WHAT TO DO – Locate the line bearing "The width and height of the screenshot is (2000, 695)." in the material below, then reproduce it and each following line up to and including the line bearing "This screenshot has height=1308, width=1372.".

SUPPLIED DATA: Begin

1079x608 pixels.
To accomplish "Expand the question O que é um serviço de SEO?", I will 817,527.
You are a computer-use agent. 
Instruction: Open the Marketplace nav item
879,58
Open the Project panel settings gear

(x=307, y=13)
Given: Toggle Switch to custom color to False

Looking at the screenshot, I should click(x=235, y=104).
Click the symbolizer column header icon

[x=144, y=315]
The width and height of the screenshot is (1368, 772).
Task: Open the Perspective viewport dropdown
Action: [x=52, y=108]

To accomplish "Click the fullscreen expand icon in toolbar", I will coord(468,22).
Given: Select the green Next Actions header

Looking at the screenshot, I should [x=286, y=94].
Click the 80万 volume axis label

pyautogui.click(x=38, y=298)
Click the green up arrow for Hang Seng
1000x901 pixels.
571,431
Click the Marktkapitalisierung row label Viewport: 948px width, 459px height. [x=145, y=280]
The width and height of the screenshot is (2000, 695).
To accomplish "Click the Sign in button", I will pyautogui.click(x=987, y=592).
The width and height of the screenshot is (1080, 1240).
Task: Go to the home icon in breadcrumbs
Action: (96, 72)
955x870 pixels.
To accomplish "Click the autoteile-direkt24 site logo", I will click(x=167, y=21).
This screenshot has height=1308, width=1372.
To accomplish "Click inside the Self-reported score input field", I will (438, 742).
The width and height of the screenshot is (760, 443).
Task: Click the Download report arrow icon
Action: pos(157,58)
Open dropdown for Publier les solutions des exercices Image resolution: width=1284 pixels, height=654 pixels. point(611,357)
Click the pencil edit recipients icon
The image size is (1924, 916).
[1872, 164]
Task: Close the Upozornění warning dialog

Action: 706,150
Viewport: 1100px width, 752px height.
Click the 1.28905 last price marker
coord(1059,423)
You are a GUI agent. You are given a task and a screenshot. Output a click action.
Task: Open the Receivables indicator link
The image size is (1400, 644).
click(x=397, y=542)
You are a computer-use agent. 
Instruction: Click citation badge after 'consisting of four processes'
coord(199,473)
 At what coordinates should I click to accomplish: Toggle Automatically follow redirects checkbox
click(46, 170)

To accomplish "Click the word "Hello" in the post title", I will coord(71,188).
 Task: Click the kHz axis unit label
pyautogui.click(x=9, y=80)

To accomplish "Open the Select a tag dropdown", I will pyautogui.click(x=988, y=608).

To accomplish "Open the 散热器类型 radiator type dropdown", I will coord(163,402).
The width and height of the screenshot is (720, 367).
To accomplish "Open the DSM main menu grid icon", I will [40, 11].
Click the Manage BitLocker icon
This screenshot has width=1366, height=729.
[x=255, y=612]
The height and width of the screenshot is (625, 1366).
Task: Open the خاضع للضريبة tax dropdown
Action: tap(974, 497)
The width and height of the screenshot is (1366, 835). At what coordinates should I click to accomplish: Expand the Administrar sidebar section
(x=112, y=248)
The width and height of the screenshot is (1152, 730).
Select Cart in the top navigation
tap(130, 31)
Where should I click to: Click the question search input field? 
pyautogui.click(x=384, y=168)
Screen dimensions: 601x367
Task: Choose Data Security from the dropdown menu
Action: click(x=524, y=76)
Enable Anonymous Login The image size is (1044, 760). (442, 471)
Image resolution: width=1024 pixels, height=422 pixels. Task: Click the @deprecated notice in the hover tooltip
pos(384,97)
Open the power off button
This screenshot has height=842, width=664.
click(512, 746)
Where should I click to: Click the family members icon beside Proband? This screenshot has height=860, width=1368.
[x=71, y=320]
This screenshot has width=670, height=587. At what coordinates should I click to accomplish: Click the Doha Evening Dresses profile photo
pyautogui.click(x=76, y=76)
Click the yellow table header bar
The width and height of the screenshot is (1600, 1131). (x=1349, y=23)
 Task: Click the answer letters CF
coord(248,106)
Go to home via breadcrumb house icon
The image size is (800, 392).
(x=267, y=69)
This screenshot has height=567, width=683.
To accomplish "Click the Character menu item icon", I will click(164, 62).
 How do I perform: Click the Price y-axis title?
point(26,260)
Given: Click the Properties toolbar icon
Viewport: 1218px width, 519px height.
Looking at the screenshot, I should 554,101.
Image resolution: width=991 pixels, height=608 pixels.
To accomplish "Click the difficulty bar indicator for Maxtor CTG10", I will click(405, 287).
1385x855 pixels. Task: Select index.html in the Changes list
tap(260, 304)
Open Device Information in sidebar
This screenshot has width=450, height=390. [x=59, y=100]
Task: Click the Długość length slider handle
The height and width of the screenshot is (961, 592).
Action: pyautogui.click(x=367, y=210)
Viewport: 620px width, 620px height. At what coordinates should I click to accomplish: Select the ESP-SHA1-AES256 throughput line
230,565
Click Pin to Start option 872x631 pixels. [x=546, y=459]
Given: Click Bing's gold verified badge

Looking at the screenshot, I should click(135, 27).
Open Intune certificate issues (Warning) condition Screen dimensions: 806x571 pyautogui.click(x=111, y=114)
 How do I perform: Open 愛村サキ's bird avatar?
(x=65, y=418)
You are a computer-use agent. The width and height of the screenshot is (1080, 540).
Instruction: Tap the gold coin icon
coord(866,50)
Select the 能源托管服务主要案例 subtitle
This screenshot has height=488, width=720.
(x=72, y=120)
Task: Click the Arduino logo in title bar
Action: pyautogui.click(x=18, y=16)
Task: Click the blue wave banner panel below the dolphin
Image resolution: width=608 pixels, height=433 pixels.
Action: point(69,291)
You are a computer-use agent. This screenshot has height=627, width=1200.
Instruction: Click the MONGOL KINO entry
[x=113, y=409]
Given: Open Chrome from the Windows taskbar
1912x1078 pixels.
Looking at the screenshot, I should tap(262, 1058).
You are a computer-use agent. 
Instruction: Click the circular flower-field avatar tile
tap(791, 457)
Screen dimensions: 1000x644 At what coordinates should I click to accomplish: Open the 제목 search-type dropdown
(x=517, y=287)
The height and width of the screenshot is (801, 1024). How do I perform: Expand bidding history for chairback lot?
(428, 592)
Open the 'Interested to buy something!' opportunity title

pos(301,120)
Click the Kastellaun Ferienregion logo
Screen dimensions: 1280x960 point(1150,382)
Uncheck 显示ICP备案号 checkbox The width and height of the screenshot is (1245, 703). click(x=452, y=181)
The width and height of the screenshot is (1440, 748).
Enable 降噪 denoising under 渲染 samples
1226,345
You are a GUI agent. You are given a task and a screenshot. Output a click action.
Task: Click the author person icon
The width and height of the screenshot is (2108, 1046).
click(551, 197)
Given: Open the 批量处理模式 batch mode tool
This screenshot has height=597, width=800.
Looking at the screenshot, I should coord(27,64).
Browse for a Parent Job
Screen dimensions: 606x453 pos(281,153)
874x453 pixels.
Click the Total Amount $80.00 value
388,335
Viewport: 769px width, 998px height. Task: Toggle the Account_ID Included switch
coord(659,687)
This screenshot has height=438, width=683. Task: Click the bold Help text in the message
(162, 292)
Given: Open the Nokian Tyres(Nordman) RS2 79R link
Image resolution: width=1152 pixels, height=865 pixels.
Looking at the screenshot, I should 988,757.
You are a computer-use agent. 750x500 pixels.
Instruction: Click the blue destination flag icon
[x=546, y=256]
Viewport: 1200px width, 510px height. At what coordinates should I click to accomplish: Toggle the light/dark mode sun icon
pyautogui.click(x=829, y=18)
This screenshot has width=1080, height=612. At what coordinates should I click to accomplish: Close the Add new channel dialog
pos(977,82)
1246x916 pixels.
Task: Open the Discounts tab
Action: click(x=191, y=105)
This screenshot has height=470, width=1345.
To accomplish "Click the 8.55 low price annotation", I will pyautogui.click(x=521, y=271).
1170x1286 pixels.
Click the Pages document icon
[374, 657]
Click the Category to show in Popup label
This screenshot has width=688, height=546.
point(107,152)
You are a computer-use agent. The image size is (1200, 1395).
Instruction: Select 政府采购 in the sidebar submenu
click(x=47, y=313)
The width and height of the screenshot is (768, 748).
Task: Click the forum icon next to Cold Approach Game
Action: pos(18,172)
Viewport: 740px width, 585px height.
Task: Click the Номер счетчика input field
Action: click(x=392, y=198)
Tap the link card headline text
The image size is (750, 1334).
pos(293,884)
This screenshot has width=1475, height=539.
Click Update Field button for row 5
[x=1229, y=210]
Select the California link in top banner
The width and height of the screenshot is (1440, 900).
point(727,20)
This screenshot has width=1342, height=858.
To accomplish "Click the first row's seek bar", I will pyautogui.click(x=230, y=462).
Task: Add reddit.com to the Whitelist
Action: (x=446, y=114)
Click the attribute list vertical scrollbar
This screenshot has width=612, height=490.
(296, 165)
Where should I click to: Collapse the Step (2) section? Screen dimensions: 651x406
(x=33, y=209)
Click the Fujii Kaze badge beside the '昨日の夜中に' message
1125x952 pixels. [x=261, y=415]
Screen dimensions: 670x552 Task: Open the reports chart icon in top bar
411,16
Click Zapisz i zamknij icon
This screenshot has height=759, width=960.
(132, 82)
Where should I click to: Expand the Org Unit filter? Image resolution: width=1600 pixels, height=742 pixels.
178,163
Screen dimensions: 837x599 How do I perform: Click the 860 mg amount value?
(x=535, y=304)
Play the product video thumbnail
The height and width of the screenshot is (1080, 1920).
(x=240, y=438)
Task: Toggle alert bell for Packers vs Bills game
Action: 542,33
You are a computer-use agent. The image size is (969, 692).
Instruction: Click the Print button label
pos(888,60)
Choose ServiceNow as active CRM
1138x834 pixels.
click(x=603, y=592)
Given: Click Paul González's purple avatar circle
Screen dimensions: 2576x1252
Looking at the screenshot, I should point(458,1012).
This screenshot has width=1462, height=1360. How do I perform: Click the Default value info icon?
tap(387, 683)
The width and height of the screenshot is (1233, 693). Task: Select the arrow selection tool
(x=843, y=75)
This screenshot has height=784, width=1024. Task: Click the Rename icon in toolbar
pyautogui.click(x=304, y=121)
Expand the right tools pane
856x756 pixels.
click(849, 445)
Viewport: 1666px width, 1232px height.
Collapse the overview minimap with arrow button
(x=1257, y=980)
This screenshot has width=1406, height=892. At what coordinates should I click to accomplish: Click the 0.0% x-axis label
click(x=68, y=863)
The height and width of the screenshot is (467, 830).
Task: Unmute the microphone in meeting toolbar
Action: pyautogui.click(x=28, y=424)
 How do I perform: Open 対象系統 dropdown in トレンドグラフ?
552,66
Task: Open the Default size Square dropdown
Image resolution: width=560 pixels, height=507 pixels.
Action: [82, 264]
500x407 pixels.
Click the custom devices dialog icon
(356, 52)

SUPPLIED DATA: End

TASK RESULT –
The width and height of the screenshot is (2000, 695).
To accomplish "Click the Sign in button", I will pyautogui.click(x=987, y=592).
The width and height of the screenshot is (1080, 1240).
Task: Go to the home icon in breadcrumbs
Action: (96, 72)
955x870 pixels.
To accomplish "Click the autoteile-direkt24 site logo", I will click(x=167, y=21).
This screenshot has height=1308, width=1372.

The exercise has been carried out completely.